#### [Fragmento proporcionado]
La educación tradicional, es decir, la que se imparte bajo parámetros establecidos donde el profesor es el que “dicta” la materia y los estudiantes los que “copian” para aprenderse de memoria y recitar en los exámenes, está en franca decadencia, según estudios.
Las causas son múltiples. Así, el profesor de antaño –que sabía todo y era un intelectual, escritor, poeta y sabio- está superado por la realidad, especialmente por la avalancha de conocimientos y las nuevas especialidades que se han formado, a la luz de las nuevas profesiones, mientras los esquemas de formación del profesorado no han cambiado.
La paradoja es entonces real. En efecto, a los déficits evidentes en lo que a la calidad se refiere, se une un tipo de formación estandarizada de docentes que reproduce modelos de pedagogía anclados en la tradición, en tanto las nuevas tecnologías han revolucionado los procesos de aprendizaje de manera radical.
No se trata exclusivamente de manejo de aparatos o herramientas computacionales, como algunos sostienen, sino de un cambio de mentalidad respecto de la ciencia, la pedagogía y la gestión del conocimiento.
Este cambio implica un salto cualitativo fundamental: del concepto y praxis de un trabajador (docente) rutinario y de servicios, a un concepto y praxis de un analista simbólico, es decir, de alguien que es capaz de enseñar a pensar, desarrollar liderazgos y creatividad, con un fuerte énfasis no en transmitir contenidos sino en construir procesos de aprendizaje significativos.
Otra causa, asimismo relevante, es la salida silenciosa de los conocimientos del escenario tradicional –la escuela-. Ahora los conocimientos están en la Red o Internet, y son asequibles a todos. En consecuencia, la escuela dejó de ser el templo del aprendizaje. ¿Cuál es, entonces, el papel de la nueva escuela? Es una pregunta muy importante. La nueva escuela o la escuela del futuro se perfila como un sistema de educación sin muros, donde el manejo de la información será la clave. El nuevo docente será un facilitador de procesos: no enseñará contenidos –que estarán en la Red- sino transferirá métodos para que cada estudiante aprenda a aprender por sí mismo.
En este contexto, la gestión del conocimiento permitirá a los docentes –llamados tutores- servir de mediadores sociales y culturales, con un fuerte componente tecnológico –las TIC-, a través de currículos articulados a las necesidades de aprendizaje de cada estudiante, y no estandarizados como sucede en la actualidad. Habrá nacido el docente digital.
Las resistencias al cambio son comprensibles. Un sector importante de profesores niega la importancia de las tecnologías, debido, principalmente, a la falta de adaptación a las nuevas herramientas y las competencias necesarias; otro sector, no obstante, es más flexible y abierto a las posibilidades y oportunidades para ensayar y aprender con las TIC.
El Ministerio de Educación, a través de la Corporación Nacional de Telecomunicaciones, ha elaborado el Plan de Conectividad Escolar. Más de mil escuelas contarán con la Internet en el 2009. Se espera que lleguen también profesores con gran formación académica.

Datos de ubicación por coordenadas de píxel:

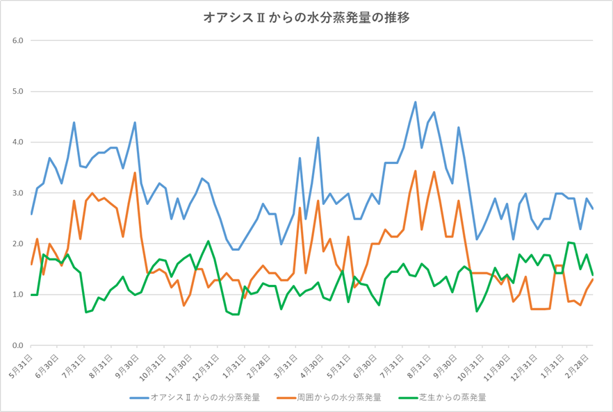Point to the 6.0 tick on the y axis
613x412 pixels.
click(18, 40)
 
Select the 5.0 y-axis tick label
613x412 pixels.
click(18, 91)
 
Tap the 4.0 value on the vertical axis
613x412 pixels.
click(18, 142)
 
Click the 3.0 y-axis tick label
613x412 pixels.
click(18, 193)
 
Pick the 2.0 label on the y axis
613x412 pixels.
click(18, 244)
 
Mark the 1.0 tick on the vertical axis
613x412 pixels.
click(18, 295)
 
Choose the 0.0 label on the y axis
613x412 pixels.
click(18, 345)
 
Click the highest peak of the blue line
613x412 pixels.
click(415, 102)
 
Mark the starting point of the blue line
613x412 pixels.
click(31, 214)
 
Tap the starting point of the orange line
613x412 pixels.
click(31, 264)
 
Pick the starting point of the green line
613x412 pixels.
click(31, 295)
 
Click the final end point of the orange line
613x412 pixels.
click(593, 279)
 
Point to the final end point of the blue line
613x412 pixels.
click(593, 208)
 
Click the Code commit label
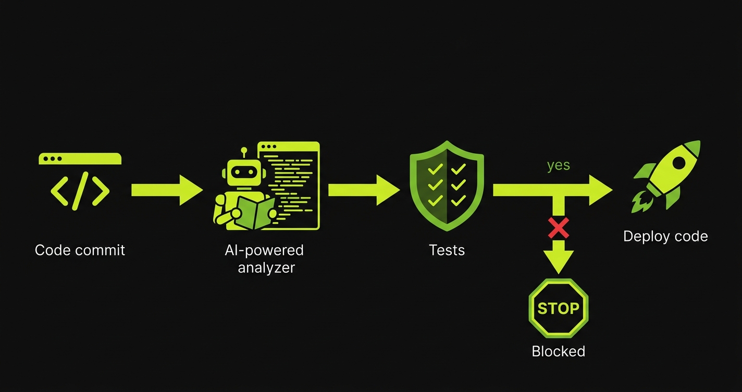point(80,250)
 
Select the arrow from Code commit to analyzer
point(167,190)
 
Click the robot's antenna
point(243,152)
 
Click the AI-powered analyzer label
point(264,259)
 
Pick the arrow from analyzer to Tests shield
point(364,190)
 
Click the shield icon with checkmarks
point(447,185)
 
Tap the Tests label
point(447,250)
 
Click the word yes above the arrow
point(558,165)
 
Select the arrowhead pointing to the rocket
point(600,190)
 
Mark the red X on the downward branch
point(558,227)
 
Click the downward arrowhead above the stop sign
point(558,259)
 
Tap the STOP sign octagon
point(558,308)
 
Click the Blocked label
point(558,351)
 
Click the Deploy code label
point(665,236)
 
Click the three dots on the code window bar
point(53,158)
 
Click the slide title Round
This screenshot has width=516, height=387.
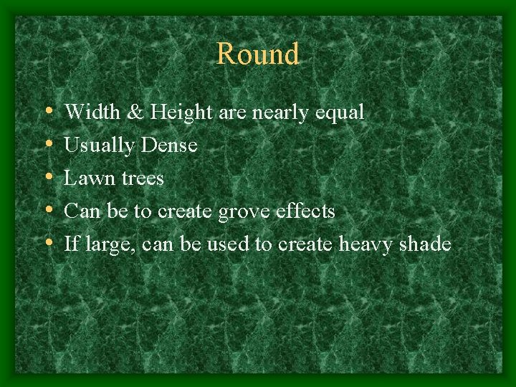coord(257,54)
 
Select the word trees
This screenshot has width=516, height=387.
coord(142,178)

#### [Completa lo siguiente]
a) Reescribe un pasaje del texto sobre la educación tradicional sustituyendo "decadencia" por "crisis". Empieza en las palabras "La educación tradicional, es" y termina después de "no han cambiado.".
b) Según el texto sobre la educación tradicional, ¿cuántas escuelas contarán con Internet en el 2009?

#### [Resultados por tarea]
a)
La educación tradicional, es decir, la que se imparte bajo parámetros establecidos donde el profesor es el que “dicta” la materia y los estudiantes los que “copian” para aprenderse de memoria y recitar en los exámenes, está en franca crisis, según estudios.
Las causas son múltiples. Así, el profesor de antaño –que sabía todo y era un intelectual, escritor, poeta y sabio- está superado por la realidad, especialmente por la avalancha de conocimientos y las nuevas especialidades que se han formado, a la luz de las nuevas profesiones, mientras los esquemas de formación del profesorado no han cambiado.

b) Más de mil escuelas.